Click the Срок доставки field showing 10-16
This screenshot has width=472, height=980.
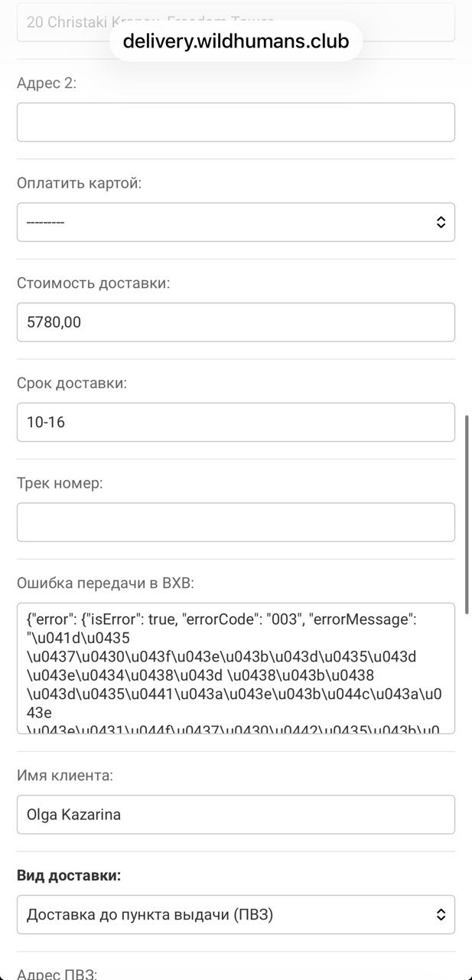(x=236, y=422)
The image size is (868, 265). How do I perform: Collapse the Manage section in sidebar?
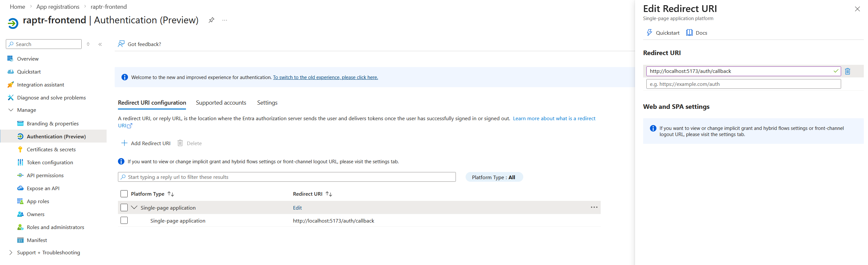(11, 110)
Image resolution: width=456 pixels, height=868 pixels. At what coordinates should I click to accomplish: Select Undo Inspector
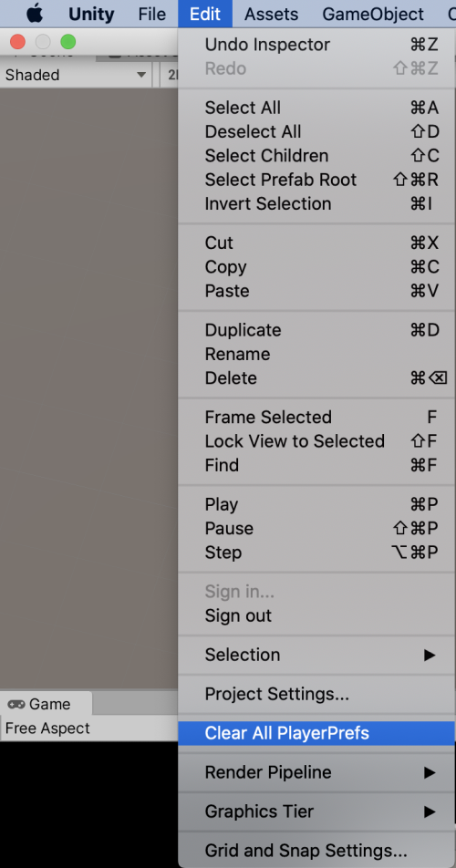tap(316, 45)
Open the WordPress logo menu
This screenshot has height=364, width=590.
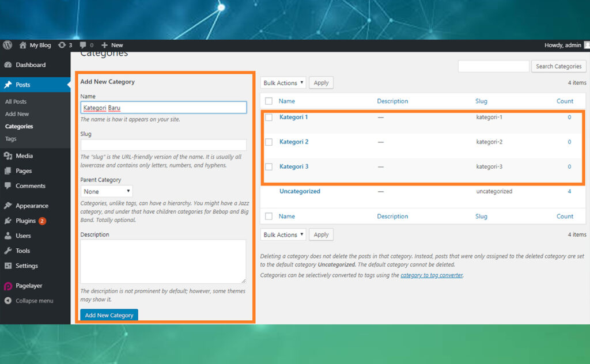point(7,45)
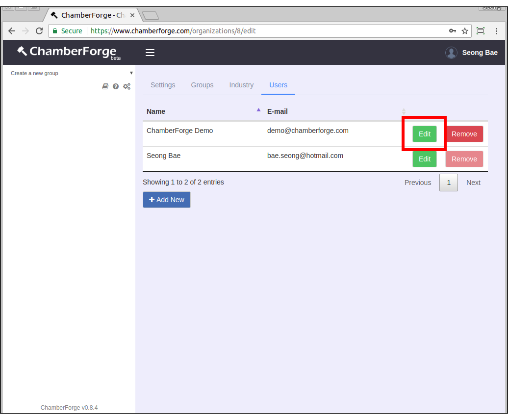Screen dimensions: 508x420
Task: Open the gears settings icon in the sidebar
Action: click(127, 86)
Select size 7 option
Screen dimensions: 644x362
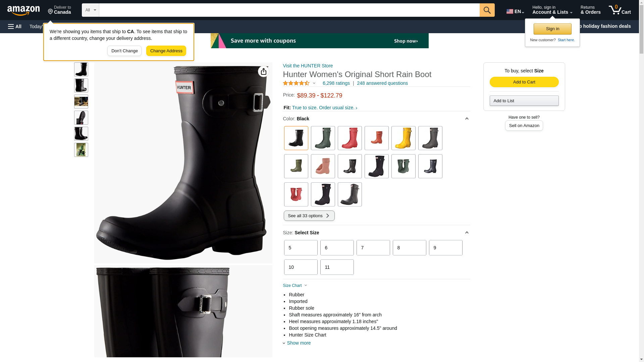point(373,248)
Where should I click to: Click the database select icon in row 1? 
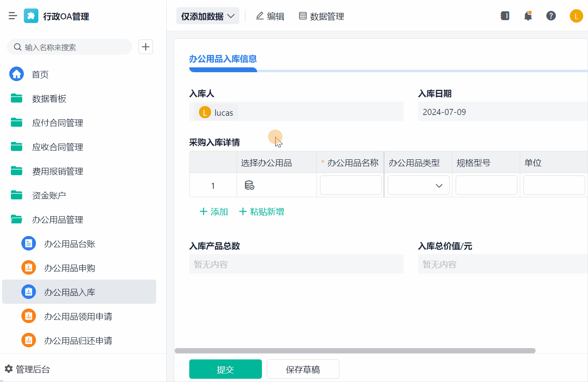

- _Exercise_: Counting the line with "This screenshot has height=364, width=590." and the last line of the data above, transcribe those two lines and every line between them exactly, without the pictures.

- _Result of the exercise_:
This screenshot has height=364, width=590.
point(7,45)
Screen dimensions: 508x420
Task: Open the gears settings icon in the sidebar
Action: click(127, 86)
Select size 7 option
Screen dimensions: 644x362
point(373,248)
Where should I click to: Click the database select icon in row 1? 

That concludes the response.